- [Page]
● ● ● ●

# oh boy.....



## hiddensprings (Aug 6, 2009)

This has me so stressed out. Neighbor called very upset that he has had dogs (that is what the vet said) killing his baby calves. I won't go into his rant but I was on the receiving end of the phone and it left me shaken which doesn't happen often. Basically, he has decided that it is my dogs. WHAT? He has not seen them on his property but I have the biggest dogs in the area so it must be mine, right? I have two Anatolian shepherds. A male and female. Female is in with my bucks and Angora wethers. She never leaves that pasture. Ever. Never, leaves it. My male is 6 years old and stays with my does and kids and a couple bottle calves I have. He can get out of the pasture but I've only seen him do it when he is going after a coyote or another dog. He always comes right back into the pasture once he has run whatever off. Could it be him going after my neighbors calves? He has never bothered my calves, chickens, turkeys, ducks, horses, goats, pigs, nothing. Not even the darn barn cats. The only thing that gets him ticked off is another dog, coyote, raccoon, or the occasional skunk. 
I told my neighbor if he sees my dog on his property to shoot it. I have him locked in the barn tonight so I can fix the area where I know he can get out of the fence. (he goes under a gate that isn't close enough to the ground) I am afraid that it is some other dogs....we have a bunch that run wild out here...and if it is, I have to hope my female will keep them away so I don't have my own animals dead......any words of wisdom? :help:


----------



## Ross (May 9, 2002)

This sort of thing goes with owning dogs, any dogs not just LGDs. Could it be your dog? Probably not, you say absolutely not but you're doing the right things, by fixing the fence etc. You can't say he never leaves it when you know he does running coyotes, but I understand what you're saying too.
If you're sure its not your dog then relax. If your not sure and your neighbor does shoot your dog on his property, then you'll potentially owe him for his calves. That goes with owning dogs too. Another thing you could do is check your insurance to see if you're covered for your dog killing the neighbor's livestock. I wonder if there is a affordable GPS tracking/recording collar, so you could prove yours dogs are where they're supposed to be. 
Sorry you've got this on your plate, and I hope your neighbor catches the real culprit soon!


----------



## Ross (May 9, 2002)

Just remembered another idea, can you contact any local hunters who are after coyotes? (we have a couple of groups here) Maybe they have heard of a dog pack or coyotes that are running livestock or are after a particular pack bothering a farm. You may learn some valuable info for your (neighbors) problem or gain some help!


----------



## RJMAcres (Sep 9, 2009)

Hiddensprings, where abouts are you located ?
I'm with a group that does predator control.
We have members all over the US and Canada.

Email me at [email protected]


----------



## Pops2 (Jan 27, 2003)

GPS collar technology is good but battery life is horrible maybe a couple of hours at a time at very best. radio tracking collars can be left transmitting for weeks but they aren't as pinpoint & can't record where they were.


----------



## jkmlad (Jun 18, 2009)

● ● ● ●

- [Data listing]
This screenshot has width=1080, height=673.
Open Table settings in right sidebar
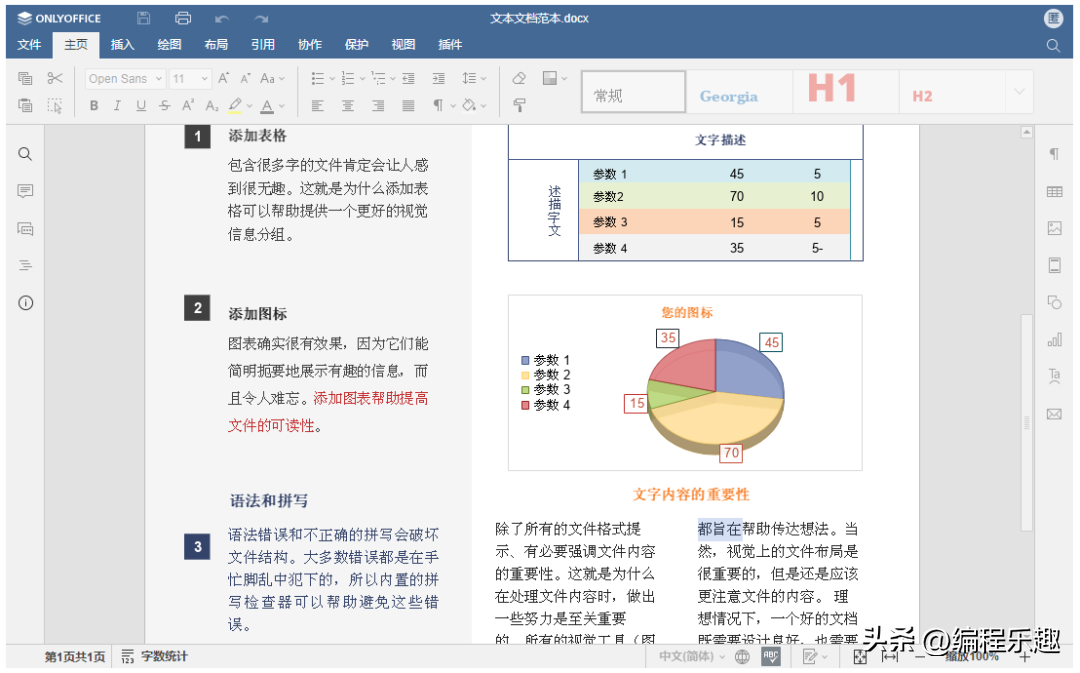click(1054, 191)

● ● ● ●

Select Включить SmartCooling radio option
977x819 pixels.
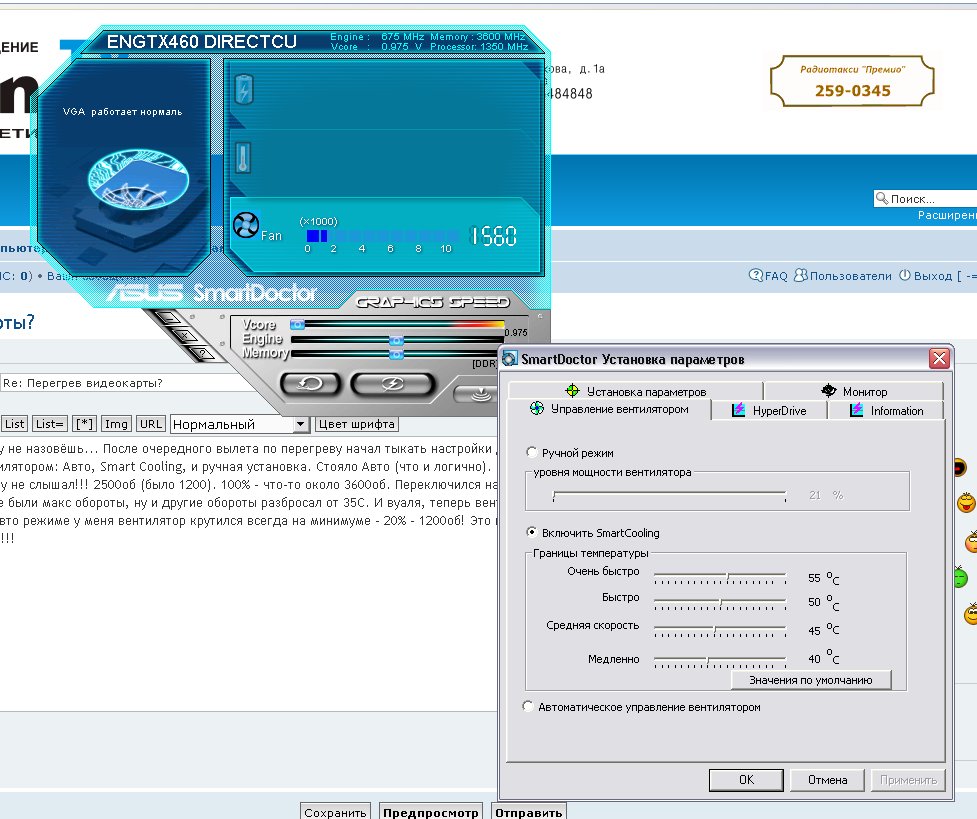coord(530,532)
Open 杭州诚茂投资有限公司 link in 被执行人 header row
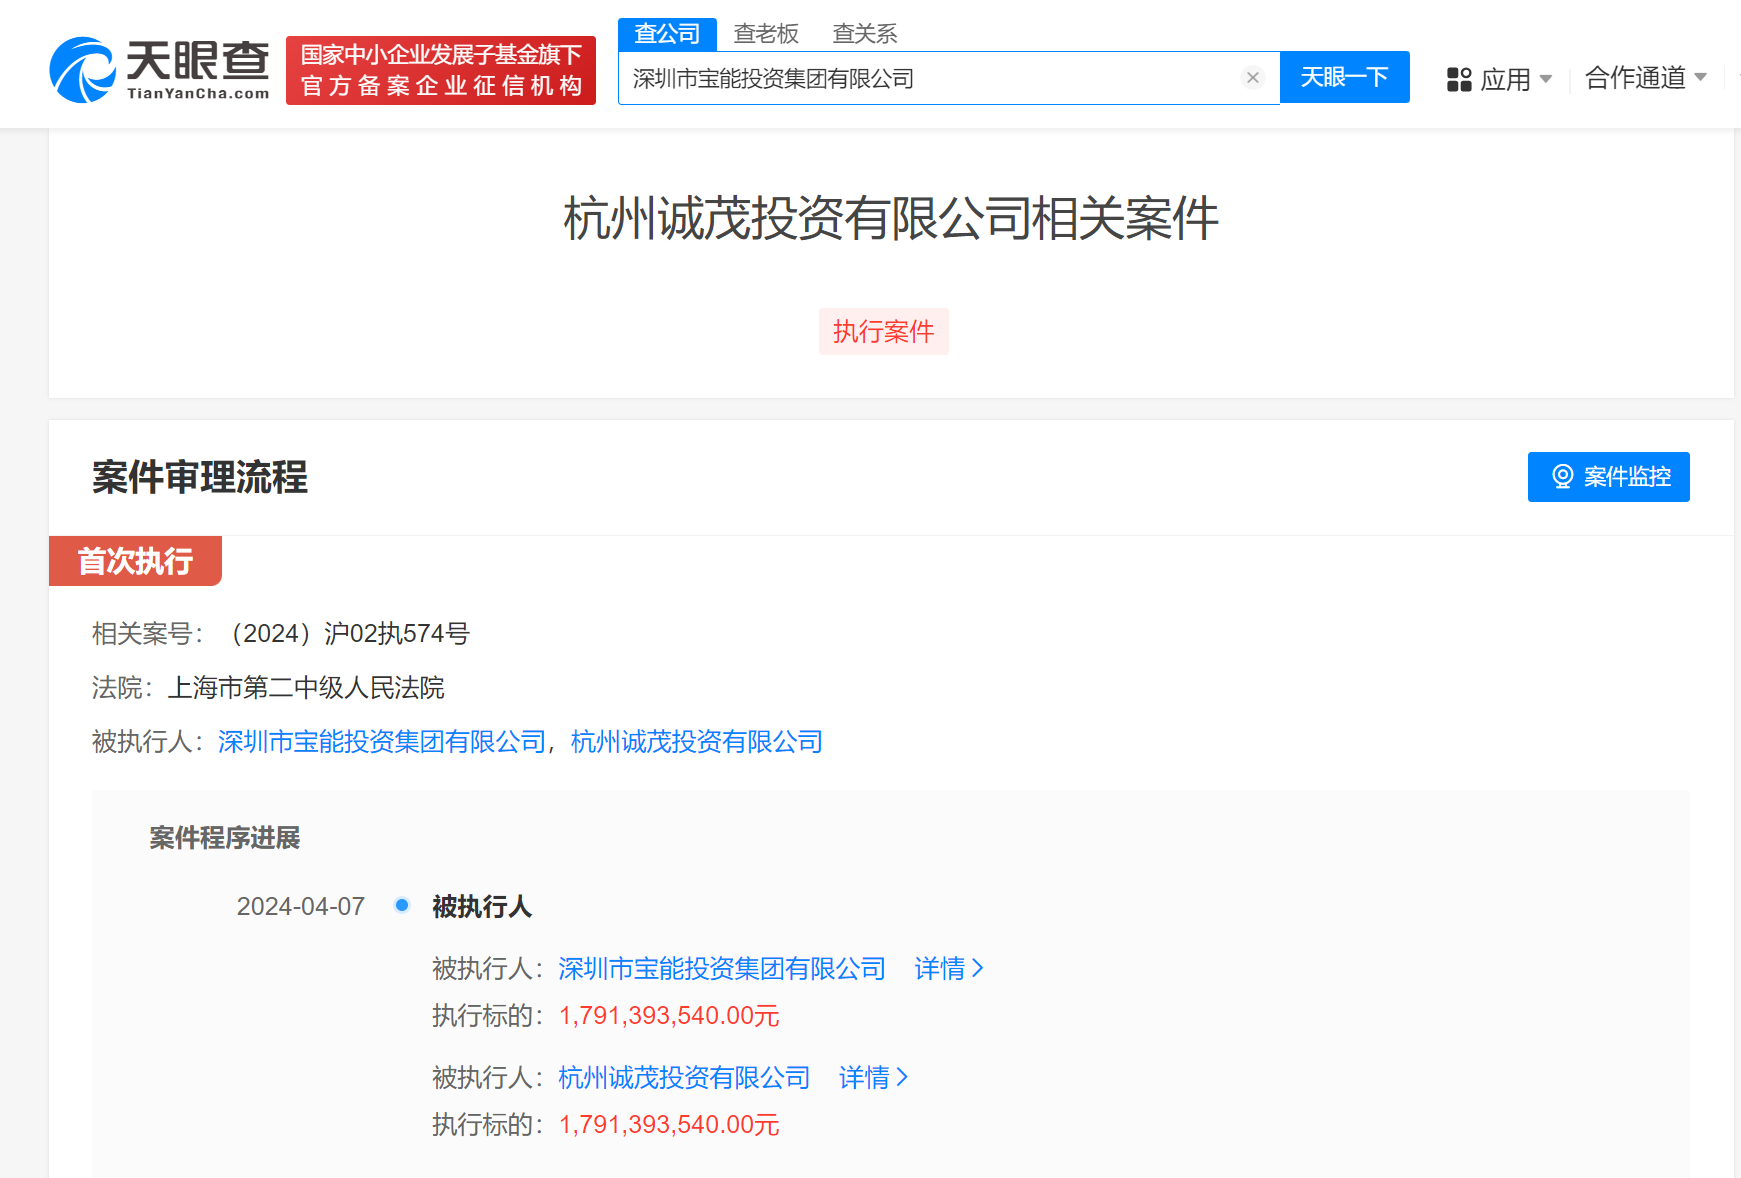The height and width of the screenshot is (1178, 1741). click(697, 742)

● ● ● ●

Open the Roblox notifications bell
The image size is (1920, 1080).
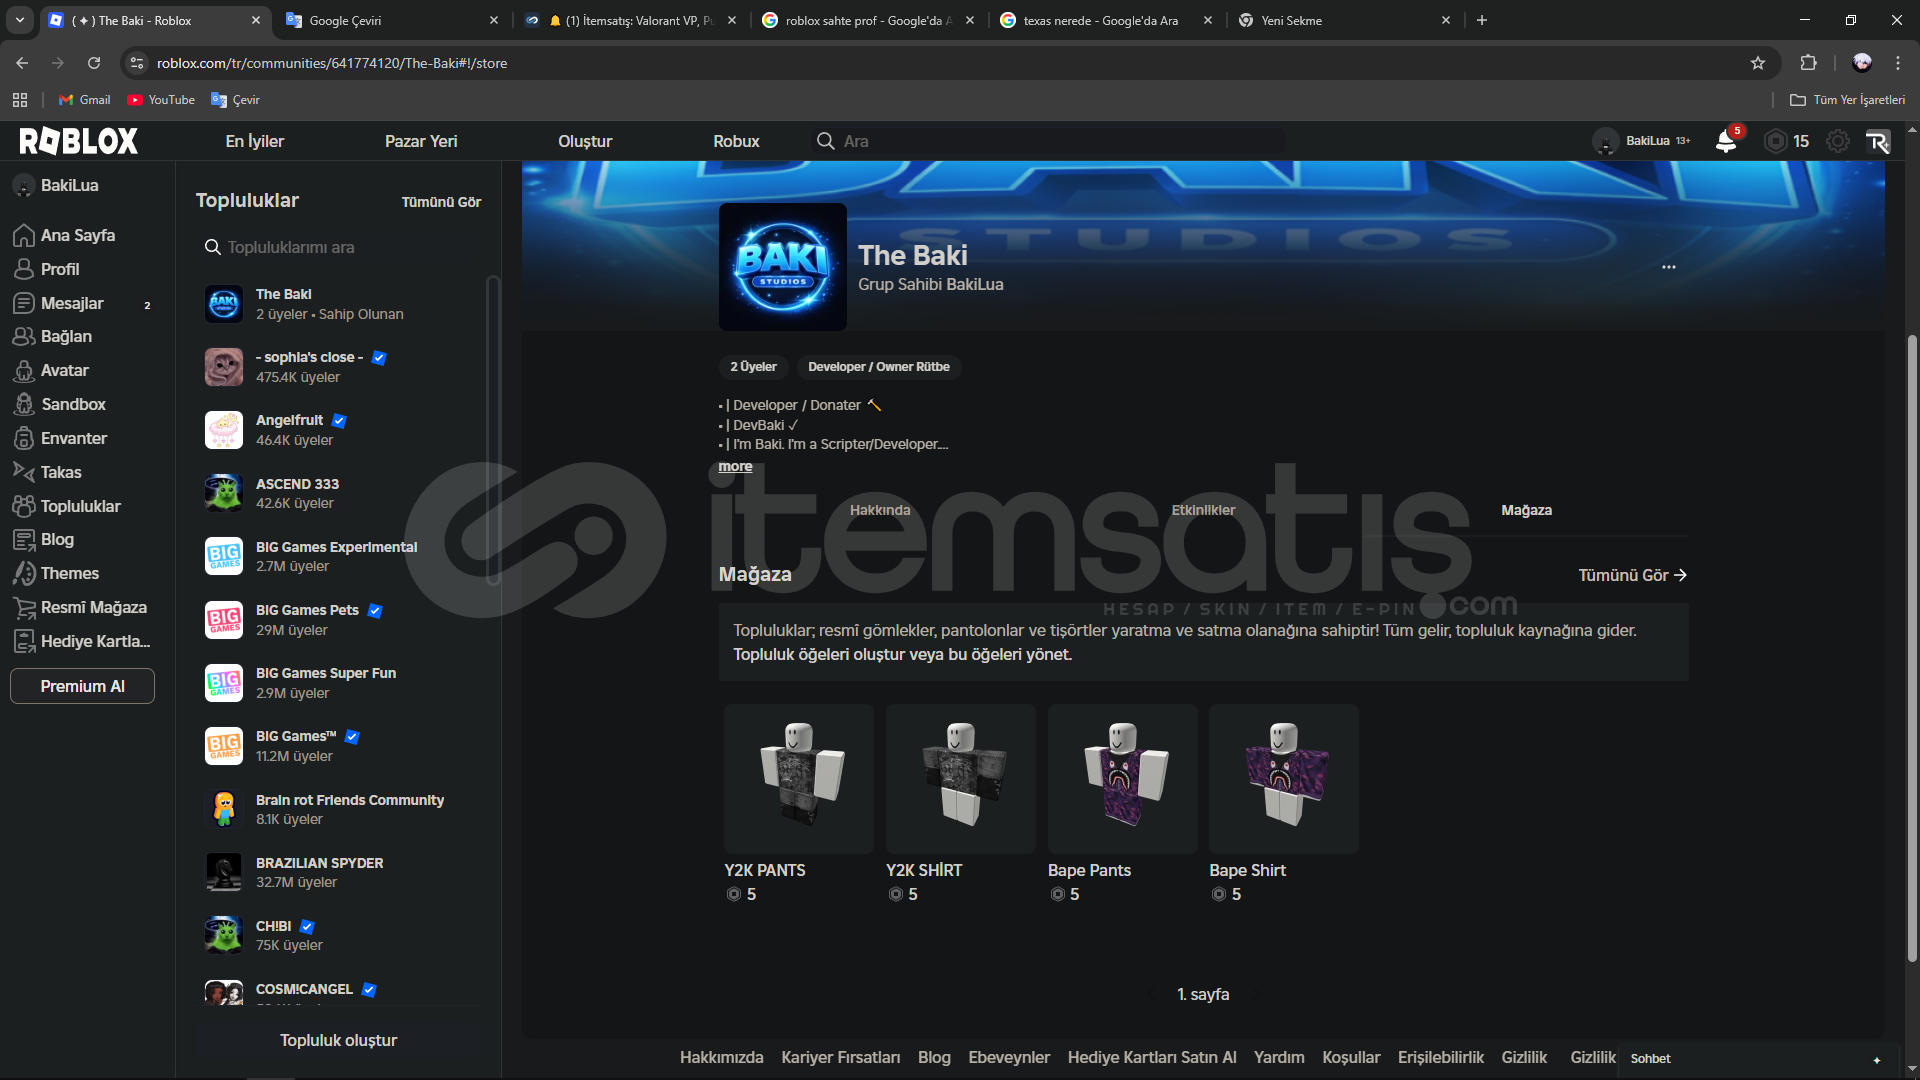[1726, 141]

● ● ● ●

- [What this exercise asks]
1. Rewrite the thread's paragraph beginning "If you're sure its not your dog" as a short bulleted list that keeps its main points.
2. Copy the part of the thread starting at "We have members" and ending at "where they were.".
The data shown above is from a separate source.

- [Response list]
1.
- If you're sure it's not your dog, relax.
- If you're not sure and the neighbor shoots your dog on his property, you may owe him for his calves, which is part of owning dogs.
- Check whether your insurance covers your dog killing a neighbor's livestock.
- An affordable GPS tracking/recording collar, if one exists, could prove the dogs stay where they belong.

2.
We have members all over the US and Canada.

Email me at [email protected]


----------



## Pops2 (Jan 27, 2003)

GPS collar technology is good but battery life is horrible maybe a couple of hours at a time at very best. radio tracking collars can be left transmitting for weeks but they aren't as pinpoint & can't record where they were.